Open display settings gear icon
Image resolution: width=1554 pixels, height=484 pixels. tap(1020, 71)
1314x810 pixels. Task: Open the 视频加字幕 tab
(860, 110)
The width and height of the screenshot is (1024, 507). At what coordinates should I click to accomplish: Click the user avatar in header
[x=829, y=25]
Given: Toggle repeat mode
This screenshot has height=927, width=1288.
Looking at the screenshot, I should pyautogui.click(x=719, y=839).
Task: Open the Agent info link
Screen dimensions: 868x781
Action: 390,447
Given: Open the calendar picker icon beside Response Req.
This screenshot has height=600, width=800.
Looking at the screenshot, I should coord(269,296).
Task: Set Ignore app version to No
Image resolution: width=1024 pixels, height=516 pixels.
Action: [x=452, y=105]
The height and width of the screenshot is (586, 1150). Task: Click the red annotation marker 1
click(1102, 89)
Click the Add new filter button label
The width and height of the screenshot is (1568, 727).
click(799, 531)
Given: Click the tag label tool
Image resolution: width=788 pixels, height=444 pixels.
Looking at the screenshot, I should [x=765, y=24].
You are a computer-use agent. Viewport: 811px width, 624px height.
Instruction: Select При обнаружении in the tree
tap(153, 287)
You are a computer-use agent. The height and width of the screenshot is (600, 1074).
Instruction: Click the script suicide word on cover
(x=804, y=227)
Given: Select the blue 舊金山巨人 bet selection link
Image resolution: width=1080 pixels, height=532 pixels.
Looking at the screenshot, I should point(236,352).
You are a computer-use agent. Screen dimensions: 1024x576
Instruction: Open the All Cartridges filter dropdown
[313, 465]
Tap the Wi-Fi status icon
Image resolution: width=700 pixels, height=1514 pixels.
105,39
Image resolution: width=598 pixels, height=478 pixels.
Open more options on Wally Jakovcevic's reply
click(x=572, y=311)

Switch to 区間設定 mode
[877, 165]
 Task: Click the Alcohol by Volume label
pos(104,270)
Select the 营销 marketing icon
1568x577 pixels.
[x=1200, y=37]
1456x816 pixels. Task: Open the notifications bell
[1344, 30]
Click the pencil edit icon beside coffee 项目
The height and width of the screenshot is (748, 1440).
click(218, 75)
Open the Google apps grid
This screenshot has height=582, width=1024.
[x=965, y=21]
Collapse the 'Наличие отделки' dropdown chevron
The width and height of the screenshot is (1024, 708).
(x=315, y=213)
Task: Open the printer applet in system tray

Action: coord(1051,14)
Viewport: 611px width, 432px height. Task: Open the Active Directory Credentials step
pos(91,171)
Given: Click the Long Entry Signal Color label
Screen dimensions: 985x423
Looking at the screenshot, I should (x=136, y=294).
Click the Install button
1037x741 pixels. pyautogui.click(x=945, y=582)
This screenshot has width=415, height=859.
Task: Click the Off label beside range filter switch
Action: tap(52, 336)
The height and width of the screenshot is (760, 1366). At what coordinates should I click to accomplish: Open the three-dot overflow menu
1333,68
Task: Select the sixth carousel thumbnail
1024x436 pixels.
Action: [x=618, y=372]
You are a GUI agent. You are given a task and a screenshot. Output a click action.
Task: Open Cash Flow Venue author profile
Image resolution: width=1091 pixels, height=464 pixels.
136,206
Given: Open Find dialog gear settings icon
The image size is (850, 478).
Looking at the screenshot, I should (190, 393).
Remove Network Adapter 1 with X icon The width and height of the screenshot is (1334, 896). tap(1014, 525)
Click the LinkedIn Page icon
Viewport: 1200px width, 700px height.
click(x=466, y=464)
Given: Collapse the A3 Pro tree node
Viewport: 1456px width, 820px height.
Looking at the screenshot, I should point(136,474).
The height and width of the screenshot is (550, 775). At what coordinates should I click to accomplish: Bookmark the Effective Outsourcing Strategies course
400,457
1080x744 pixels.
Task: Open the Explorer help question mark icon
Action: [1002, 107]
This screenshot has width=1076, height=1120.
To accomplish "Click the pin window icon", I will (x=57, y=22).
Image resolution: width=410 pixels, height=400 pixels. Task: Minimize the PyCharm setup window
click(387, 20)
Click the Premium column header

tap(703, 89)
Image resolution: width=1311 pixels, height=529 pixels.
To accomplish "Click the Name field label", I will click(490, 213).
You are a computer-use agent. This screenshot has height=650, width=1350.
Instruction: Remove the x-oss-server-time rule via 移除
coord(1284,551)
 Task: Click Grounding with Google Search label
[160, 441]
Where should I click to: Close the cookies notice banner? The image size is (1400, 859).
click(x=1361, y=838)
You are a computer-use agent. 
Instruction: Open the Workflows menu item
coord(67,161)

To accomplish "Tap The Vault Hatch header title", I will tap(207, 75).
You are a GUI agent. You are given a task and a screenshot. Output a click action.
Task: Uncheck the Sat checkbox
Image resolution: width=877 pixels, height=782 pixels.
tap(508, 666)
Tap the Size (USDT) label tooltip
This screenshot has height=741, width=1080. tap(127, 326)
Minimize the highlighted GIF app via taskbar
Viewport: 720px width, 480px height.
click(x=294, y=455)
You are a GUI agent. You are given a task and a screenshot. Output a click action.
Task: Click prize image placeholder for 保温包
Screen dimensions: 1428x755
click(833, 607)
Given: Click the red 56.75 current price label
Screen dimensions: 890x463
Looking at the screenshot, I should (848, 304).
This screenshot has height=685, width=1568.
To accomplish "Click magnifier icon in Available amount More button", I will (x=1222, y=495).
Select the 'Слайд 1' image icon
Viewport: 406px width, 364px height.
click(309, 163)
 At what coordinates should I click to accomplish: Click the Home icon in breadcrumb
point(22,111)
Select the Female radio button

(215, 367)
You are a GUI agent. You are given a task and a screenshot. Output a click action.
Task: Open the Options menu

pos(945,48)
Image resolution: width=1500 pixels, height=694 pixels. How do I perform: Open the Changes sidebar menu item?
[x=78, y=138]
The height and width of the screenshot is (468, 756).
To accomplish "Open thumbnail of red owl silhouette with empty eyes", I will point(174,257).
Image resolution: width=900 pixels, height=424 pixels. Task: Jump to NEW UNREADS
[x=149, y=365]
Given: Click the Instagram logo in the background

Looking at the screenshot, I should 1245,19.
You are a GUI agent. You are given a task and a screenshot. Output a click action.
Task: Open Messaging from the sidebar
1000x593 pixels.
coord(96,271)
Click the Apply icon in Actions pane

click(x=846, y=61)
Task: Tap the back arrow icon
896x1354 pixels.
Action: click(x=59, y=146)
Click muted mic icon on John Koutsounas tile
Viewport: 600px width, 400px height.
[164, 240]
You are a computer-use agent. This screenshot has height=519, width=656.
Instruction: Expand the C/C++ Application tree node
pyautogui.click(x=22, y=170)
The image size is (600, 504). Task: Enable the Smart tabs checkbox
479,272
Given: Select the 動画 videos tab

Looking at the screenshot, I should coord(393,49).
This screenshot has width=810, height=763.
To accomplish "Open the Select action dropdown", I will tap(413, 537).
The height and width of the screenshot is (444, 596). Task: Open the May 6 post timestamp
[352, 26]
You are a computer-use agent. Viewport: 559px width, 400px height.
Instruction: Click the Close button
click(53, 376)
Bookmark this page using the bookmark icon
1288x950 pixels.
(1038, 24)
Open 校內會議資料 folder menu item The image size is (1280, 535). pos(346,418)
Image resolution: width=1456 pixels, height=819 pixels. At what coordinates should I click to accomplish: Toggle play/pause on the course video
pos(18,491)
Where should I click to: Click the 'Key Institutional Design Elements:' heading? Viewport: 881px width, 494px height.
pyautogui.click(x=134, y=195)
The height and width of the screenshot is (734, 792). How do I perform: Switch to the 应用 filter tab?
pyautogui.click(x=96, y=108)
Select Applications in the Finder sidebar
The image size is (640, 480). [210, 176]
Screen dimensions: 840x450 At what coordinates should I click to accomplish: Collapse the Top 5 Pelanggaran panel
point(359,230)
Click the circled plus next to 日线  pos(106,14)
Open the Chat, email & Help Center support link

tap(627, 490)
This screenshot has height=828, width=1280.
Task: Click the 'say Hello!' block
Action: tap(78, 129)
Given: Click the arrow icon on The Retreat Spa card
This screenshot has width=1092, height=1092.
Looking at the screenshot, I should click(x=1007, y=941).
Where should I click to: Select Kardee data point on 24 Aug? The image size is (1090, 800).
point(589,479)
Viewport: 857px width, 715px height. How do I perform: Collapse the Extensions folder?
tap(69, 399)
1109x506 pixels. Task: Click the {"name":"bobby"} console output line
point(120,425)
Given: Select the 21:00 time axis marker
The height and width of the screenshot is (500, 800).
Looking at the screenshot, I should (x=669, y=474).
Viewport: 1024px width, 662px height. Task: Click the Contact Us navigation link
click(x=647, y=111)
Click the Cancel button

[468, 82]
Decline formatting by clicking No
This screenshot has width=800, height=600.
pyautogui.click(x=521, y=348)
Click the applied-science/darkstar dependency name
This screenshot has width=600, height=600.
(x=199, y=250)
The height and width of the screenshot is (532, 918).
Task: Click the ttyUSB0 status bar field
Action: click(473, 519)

Exercise directions: I need every line of the material that includes "arrow", so please copy them out.

Response for this exercise:
Task: Tap the back arrow icon
Given: Click the arrow icon on The Retreat Spa card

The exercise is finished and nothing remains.